About a year and a half ago, I stood up in front of 120 people and I read aloud, no details omitted, the story of my life. I remember walking up to the mic, hand was trembling slightly, took a deep breath and let it all out. Things that had happened to me, things that I was holding onto, stuff from years and years and years ago came out. I stood up there, in front of all those people, eyes that I didn’t know, and spilled my guts. I had this funny sensation, one that I would only figure out till later, that it wasn’t the people I was afraid of…but it was standing up there and telling this story that I thought had so much power. Like it defined me in some way. I thought that because of the past…that makes you who you are today.
Well, I think a lot of people think like this. For multiple reasons really. Everything that I have said and done up until this point has made you into who you are. However…and this is a big however, you can turn it all around in a heartbeat. Yes, the people around you will not be so quick to change, but if you deep inside really want it, it is there for the taking. There are going to be massive speed bumps I promise you. But the world is there for you to make whatever you want out of it. You can change the way you show up for other people, you can change your daily life…I mean, change sounds small in comparison to transformation…yeah, I think it’s more like that.
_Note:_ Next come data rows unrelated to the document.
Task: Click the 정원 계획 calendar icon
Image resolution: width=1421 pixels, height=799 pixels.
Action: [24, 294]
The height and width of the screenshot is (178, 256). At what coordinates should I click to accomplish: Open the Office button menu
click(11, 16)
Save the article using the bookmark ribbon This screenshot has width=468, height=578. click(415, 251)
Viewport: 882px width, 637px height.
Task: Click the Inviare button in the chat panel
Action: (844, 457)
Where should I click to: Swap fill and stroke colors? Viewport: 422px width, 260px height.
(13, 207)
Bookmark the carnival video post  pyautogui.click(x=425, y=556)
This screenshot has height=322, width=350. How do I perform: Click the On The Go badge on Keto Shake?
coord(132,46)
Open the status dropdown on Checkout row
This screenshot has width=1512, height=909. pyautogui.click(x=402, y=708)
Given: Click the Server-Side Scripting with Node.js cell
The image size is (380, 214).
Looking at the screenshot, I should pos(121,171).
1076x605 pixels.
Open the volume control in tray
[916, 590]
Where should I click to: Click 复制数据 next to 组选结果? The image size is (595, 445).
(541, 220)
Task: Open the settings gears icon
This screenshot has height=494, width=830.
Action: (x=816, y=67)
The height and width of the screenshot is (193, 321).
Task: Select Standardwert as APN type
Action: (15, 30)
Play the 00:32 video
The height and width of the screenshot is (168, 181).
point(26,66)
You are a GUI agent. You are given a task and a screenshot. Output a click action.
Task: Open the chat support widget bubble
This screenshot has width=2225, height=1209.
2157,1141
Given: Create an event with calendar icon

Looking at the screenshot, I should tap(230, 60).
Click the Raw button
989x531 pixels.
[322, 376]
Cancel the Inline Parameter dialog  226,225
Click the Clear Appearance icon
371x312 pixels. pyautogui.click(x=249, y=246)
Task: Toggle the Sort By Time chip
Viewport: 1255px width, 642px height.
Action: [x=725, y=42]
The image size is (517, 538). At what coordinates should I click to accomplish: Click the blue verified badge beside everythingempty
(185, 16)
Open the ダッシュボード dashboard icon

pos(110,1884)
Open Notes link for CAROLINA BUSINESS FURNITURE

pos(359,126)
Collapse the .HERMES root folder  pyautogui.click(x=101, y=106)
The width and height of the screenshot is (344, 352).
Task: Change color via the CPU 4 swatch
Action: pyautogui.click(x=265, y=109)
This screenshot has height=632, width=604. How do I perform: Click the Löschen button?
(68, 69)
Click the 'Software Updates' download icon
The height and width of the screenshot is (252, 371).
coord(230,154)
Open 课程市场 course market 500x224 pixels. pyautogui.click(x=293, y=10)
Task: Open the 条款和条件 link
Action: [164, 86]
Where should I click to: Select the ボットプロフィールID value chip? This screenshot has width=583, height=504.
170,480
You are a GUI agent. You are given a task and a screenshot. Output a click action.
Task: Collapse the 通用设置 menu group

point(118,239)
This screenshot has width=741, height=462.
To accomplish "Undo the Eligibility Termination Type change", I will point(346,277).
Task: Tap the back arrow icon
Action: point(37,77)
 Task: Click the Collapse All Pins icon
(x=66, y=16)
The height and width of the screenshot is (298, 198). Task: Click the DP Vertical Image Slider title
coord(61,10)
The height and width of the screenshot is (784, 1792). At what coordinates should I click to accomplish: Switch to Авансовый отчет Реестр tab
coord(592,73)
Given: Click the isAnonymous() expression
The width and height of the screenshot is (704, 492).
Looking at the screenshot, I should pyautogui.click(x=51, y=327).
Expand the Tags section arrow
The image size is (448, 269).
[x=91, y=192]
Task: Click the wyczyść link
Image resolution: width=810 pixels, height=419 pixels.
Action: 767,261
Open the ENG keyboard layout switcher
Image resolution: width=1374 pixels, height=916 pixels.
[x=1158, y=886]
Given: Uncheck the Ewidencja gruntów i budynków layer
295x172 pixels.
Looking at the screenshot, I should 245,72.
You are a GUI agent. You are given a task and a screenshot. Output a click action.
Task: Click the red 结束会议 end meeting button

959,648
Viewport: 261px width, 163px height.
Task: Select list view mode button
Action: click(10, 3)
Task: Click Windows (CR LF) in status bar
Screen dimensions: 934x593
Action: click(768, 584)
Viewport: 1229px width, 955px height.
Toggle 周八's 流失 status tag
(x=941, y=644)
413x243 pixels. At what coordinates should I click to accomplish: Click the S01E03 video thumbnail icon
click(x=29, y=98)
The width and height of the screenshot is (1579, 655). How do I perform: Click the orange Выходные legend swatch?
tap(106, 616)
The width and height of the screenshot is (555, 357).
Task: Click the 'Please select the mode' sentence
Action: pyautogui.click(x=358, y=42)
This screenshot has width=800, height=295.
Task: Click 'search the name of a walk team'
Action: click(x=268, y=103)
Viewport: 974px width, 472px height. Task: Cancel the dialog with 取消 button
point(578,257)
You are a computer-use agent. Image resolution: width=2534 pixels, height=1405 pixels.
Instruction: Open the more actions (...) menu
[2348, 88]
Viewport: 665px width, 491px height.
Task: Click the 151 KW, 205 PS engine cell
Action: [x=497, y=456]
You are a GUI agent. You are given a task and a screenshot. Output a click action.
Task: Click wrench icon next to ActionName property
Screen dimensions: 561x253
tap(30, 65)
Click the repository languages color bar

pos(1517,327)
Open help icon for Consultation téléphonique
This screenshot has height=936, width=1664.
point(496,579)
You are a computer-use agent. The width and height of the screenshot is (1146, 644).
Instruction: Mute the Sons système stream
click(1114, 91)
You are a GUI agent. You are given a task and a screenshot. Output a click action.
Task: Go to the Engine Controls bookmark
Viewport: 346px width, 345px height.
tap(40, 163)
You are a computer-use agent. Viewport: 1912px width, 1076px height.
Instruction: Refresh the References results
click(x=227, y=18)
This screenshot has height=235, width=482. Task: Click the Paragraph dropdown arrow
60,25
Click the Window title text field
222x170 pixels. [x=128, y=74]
If you get out of your own way…if you refuse to let your past define you and stop trying to live in tomorrowland…the amount of possibility that surrounds you is incredible. You have the ability to really go after what you want. The problem is, that many of us think that we can time travel. Yep. Time travel. Sounds ridiculous but it is so true. Those who harp on things that happened in the past love to either complain or they wish things were different. Well, hate to say it, but you can’t go back. Why even bother thinking about it if you can’t go back. Learn from it yes, but harp on it…yikes. By the way, I used to love complaining about things. I mean, it could have been one of my favorite things. But it takes a lot more guts to confront your current reality and accept your condition. Then you can go to work on making a happy life. But you have to take out the trash first. Ditch the garbage. Stop letting your past be baggage.
You can’t travel to the future either. Why would you even want to? My friend today told me that there is this statement in Buddhism that if you ever see Buddha, kill him, because he will share with you the secret to enlightenment. Then your whole life is ruined. But we can also get stuck in a constant cycle of putting things off till tomorrow. Horrible idea. Then you never get anything done. When I am feeling my worst, it is because I am delaying what I really want to do in my life. When I am busy and kicking butt, I am at my happiest. That is because I am living my life as if this day was the only one that mattered.
Ditch the past. Pass on the future. Embrace today.